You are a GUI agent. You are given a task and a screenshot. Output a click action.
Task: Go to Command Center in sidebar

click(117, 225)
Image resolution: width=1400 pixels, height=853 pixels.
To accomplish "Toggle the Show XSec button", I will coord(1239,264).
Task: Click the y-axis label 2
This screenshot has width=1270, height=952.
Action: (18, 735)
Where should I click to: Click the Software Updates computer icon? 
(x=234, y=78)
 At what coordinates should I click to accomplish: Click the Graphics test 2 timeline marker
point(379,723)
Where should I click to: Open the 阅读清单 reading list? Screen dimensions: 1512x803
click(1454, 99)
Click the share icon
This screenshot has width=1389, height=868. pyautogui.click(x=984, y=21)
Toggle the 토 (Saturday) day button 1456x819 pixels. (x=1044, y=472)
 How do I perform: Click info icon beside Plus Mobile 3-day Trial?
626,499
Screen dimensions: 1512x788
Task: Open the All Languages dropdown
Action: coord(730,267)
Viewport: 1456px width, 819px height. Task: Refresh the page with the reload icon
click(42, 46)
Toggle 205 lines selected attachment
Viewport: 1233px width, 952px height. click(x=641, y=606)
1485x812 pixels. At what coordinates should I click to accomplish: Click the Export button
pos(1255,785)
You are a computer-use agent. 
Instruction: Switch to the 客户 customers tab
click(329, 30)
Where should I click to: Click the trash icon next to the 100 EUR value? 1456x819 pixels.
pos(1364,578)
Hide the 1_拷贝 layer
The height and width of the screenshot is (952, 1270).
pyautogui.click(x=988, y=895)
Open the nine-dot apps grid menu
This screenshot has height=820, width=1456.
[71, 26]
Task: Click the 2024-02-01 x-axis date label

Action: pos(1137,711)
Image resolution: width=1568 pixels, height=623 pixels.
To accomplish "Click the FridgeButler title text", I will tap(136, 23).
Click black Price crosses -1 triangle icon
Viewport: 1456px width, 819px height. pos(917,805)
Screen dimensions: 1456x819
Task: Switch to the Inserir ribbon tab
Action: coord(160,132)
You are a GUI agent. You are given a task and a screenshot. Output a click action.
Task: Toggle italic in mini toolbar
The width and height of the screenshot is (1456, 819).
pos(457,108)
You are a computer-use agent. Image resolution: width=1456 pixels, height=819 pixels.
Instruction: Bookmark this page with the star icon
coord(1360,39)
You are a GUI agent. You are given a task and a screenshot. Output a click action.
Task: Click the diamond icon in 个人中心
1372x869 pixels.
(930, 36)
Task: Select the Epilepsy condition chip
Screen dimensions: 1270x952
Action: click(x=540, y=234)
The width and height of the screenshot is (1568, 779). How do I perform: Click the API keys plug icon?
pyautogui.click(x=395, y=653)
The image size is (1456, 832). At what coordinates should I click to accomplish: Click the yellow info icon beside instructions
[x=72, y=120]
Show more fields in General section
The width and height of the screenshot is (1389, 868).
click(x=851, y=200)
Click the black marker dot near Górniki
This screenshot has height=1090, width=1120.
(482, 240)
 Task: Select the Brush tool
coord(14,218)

Problem →
Identify the lines in the entries that hold "Show" and return each one.

Reply to the task →
To accomplish "Toggle the Show XSec button", I will coord(1239,264).
Show more fields in General section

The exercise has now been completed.